- Directions -
Search for the word "email" in the entries. Each line that holds it should be copied.

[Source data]
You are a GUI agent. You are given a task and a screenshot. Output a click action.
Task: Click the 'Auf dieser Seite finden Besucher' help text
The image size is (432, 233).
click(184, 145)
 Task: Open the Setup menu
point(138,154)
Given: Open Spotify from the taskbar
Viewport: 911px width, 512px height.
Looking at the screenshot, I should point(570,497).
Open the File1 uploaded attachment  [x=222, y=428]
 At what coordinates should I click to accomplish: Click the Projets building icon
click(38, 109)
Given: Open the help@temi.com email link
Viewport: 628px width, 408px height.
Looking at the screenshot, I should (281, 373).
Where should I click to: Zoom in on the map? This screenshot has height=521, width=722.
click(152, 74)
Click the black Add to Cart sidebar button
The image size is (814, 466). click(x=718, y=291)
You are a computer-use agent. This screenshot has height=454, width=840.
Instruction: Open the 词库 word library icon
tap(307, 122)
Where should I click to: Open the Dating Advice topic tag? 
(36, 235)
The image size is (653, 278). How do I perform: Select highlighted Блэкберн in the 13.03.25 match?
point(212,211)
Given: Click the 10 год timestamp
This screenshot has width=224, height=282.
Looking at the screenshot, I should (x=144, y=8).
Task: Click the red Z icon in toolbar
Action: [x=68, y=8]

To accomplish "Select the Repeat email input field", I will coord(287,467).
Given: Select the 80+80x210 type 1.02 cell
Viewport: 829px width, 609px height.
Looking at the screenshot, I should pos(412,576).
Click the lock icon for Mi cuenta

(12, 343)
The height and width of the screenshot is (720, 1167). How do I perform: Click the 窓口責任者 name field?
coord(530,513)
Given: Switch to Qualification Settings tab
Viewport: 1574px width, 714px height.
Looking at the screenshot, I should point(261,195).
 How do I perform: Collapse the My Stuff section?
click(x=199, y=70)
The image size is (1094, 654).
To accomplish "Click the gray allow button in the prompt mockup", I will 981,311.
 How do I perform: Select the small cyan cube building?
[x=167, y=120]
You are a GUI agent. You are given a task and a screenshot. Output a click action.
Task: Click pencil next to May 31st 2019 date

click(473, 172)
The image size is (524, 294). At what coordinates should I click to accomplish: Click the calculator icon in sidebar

- Task output -
Given: Open the help@temi.com email link
To accomplish "Select the Repeat email input field", I will coord(287,467).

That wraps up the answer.